• **ACTIVITY**
In the Tamoxifen text, copy out the part that opens with the words containing "Riedel's Thyroiditis is" and closes with "to most patients.", swapping "trachea" for "windpipe".

• **SUPPLIED TEXT**
Content starts

Because Tamoxifen is highly effective at limiting the development of breast tissue, it is often used as an alternative to aromatase inhibitors such as Clomiphene Citrate in male patients experiencing gynecomastia. It is also sometimes used by individuals that abuse steroids for the same reason. Often, Tamoxifen is used before symptoms appear but is also commonly prescribed and/or utilized when initial signs of gynecomastia appear, including nipple sensitivity and soreness.

Tamoxifen and Bipolar Disorder

Tamoxifen has been used to some success as a means of alleviating the severity of manic episodes among patients suffering from bipolar disorder. In addition to its effects upon Estrogen activity, Tamoxifen also mitigates the activity of protein kinase C (PKC) in the brain. There is evidence that manic activity from bipolar disorder is at least partially caused by abnormally high levels of PKC activity in the brain.

Tamoxifen, Angiogenesis, and the Navy Protocol

When a person develops cancer, cancer cells send out signals which promote the development of blood vessels, which feed nutrients to the cancer cells, encouraging their growth. A therapeutic cocktail of Tamoxifen, Doxycycline, and Celecoxib was used in a canine cancer patient named Navy, hence the name.

Further research has shown that Tamoxifen treatment provided alone can limit the angiogenic activity associated with cancer in animal research. In the future, Tamoxifen may be utilized as a means to treat cancer in human patients. The Navy Protocol is still used in veterinary medicine today.

Tamoxifen and Riedel's Thyroiditis

Riedel's Thyroiditis is an inflammatory condition that affects the connective tissue of the thyroid capsule. Over time, this condition afflicts the muscles of the neck and results in the compression of the trachea. Tamoxifen therapy is often used in combination with surgery to treat the symptoms.

Side Effects of Tamoxifen

Tamoxifen is highly effective as a component of breast cancer treatment, but it does not come without its drawbacks. The three medications Tibolone, Raloxifene, and Tamoxifen, are all medications that treat breast cancer by the same mechanism (suppressing Estrogenic activity in breast tissue, and all three have a similar list of potential side-effects. There are also many secondary effects of Tamoxifen and its relatives that are beneficial to most patients.

Tamoxifen and Bone Tissue

One positive side effect of Tamoxifen is that it improves bone mineral density in aging patients. This is because, although Tamoxifen inhibits Estrogenic activity in the breasts, it actually encourages such activity in the bone tissue.

Content ends

• **EXTRACTED ENTRIES**
Content starts

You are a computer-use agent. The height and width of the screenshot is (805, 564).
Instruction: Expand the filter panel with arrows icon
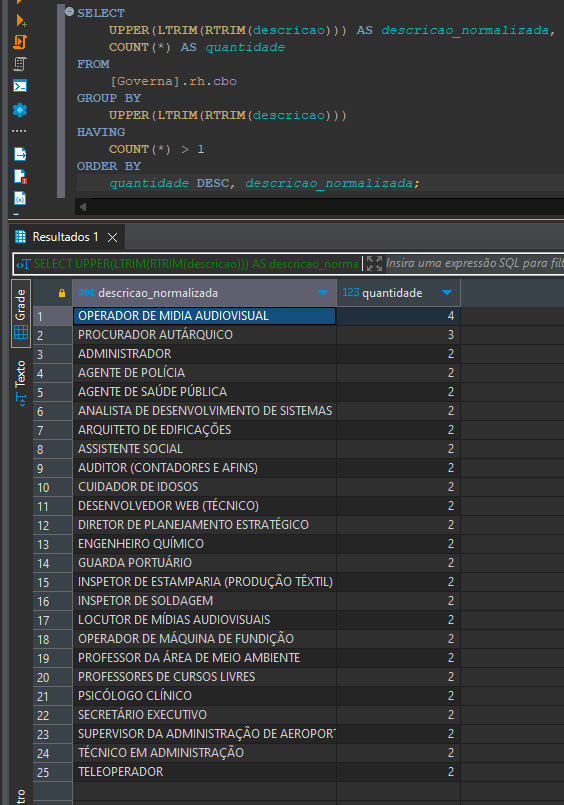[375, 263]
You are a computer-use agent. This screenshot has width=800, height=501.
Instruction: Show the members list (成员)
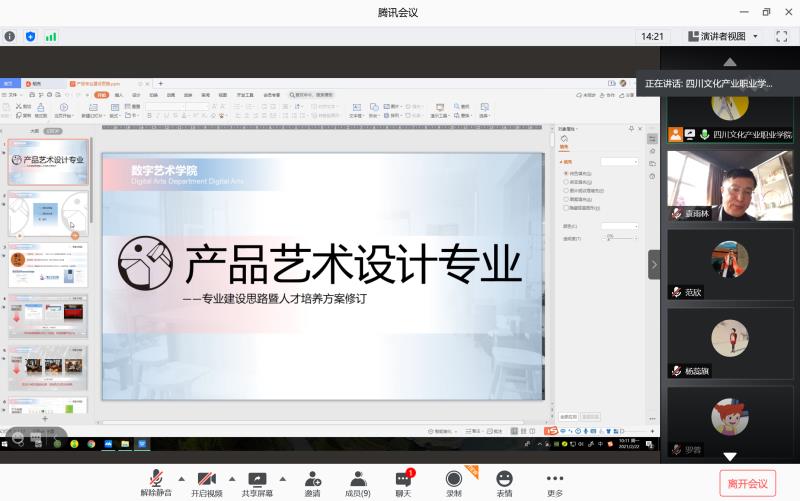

Content ends
Content starts

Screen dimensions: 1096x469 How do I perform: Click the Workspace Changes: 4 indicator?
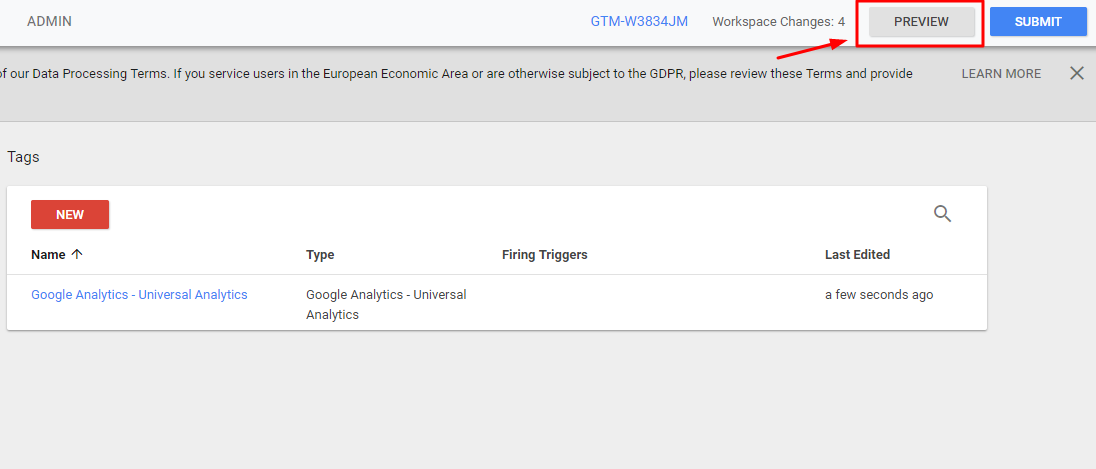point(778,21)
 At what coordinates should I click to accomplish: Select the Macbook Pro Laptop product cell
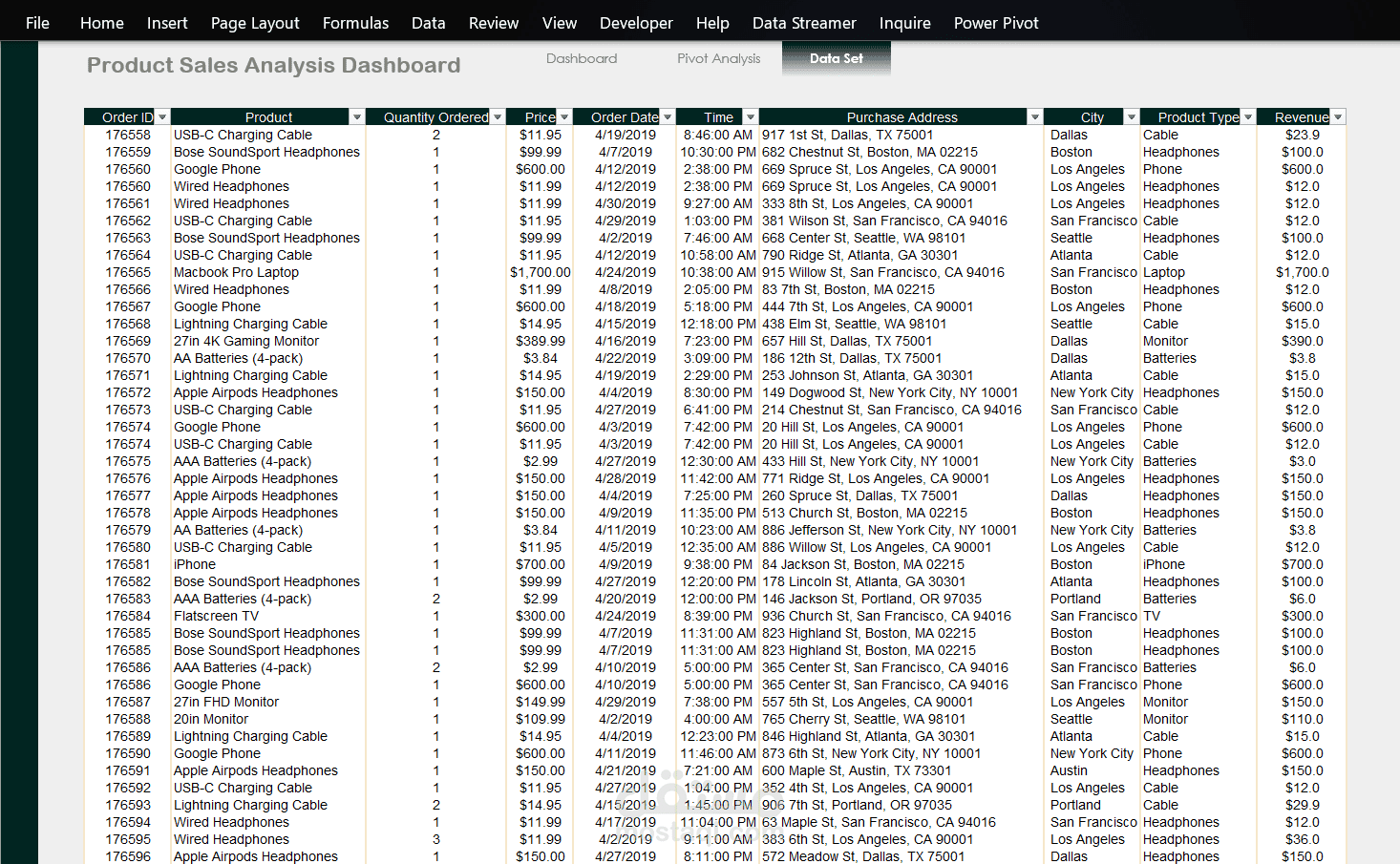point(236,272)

Content ends
Content starts

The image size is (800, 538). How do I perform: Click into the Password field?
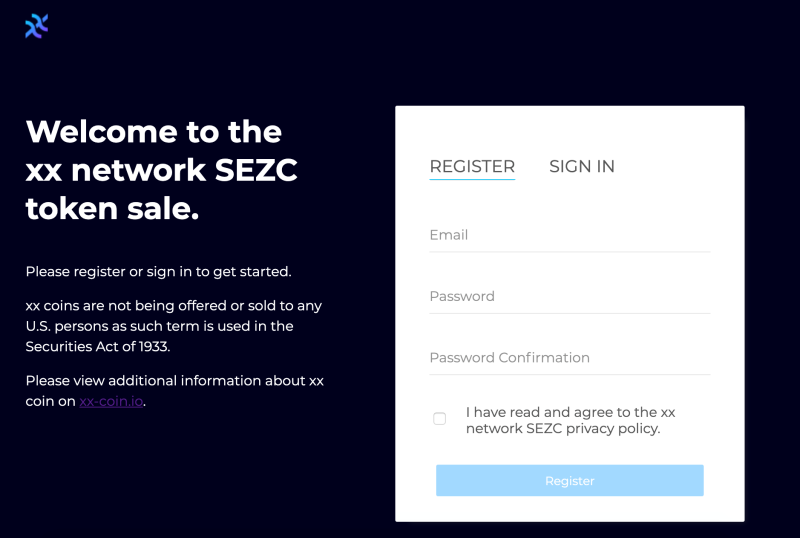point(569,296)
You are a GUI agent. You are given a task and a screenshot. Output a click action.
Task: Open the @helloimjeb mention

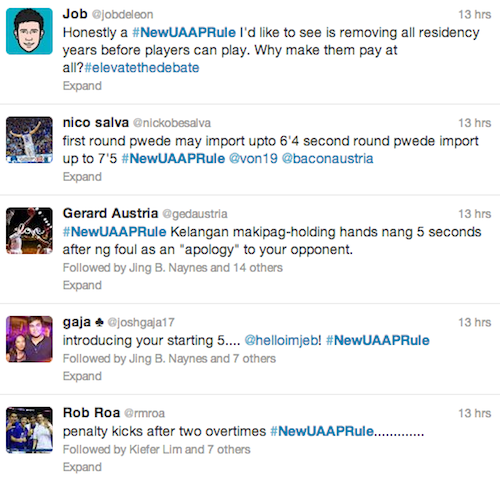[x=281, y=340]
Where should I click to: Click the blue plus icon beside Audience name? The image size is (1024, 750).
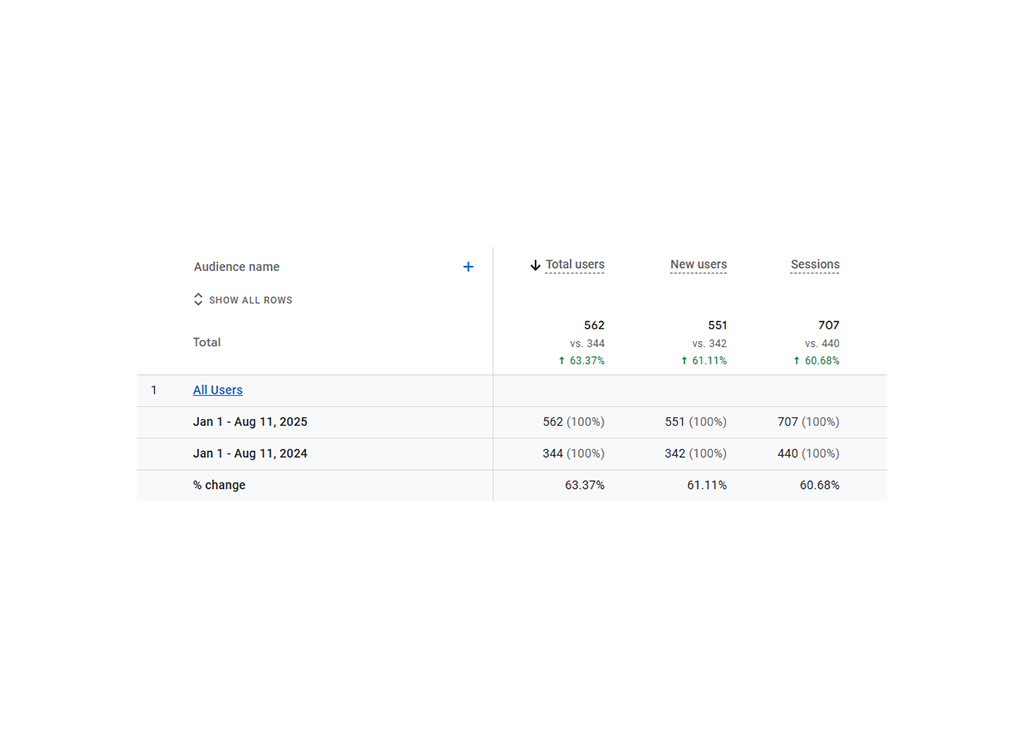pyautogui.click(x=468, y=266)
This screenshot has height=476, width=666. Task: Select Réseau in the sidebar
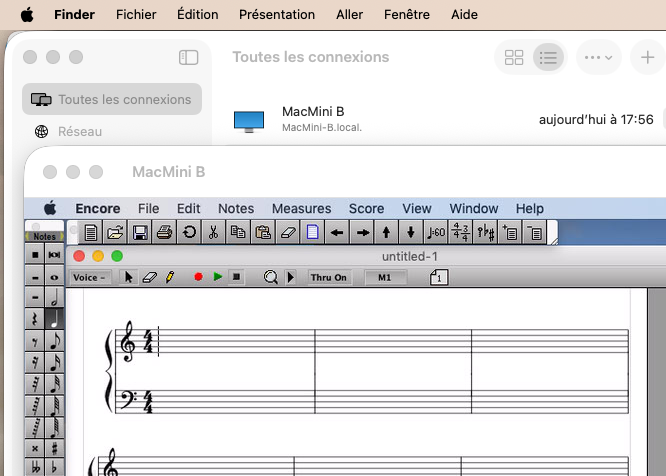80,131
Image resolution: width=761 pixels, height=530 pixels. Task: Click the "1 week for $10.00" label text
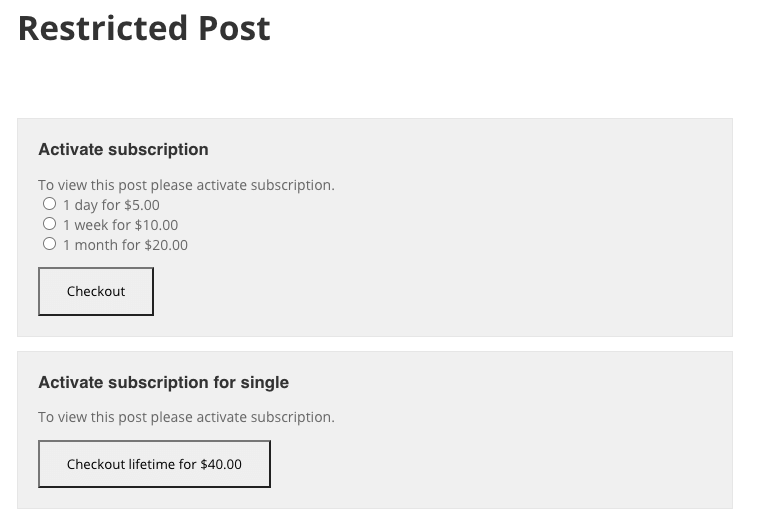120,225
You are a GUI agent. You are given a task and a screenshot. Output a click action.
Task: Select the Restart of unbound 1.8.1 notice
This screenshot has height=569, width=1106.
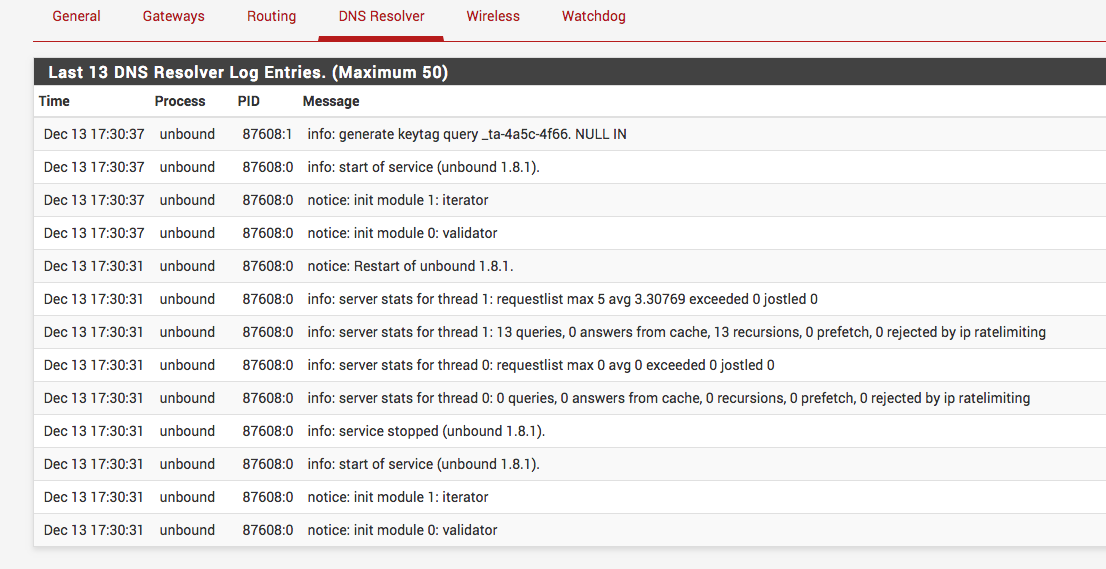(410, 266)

Content ends

• **FINISHED TASK**
Riedel's Thyroiditis is an inflammatory condition that affects the connective tissue of the thyroid capsule. Over time, this condition afflicts the muscles of the neck and results in the compression of the windpipe. Tamoxifen therapy is often used in combination with surgery to treat the symptoms.

Side Effects of Tamoxifen

Tamoxifen is highly effective as a component of breast cancer treatment, but it does not come without its drawbacks. The three medications Tibolone, Raloxifene, and Tamoxifen, are all medications that treat breast cancer by the same mechanism (suppressing Estrogenic activity in breast tissue, and all three have a similar list of potential side-effects. There are also many secondary effects of Tamoxifen and its relatives that are beneficial to most patients.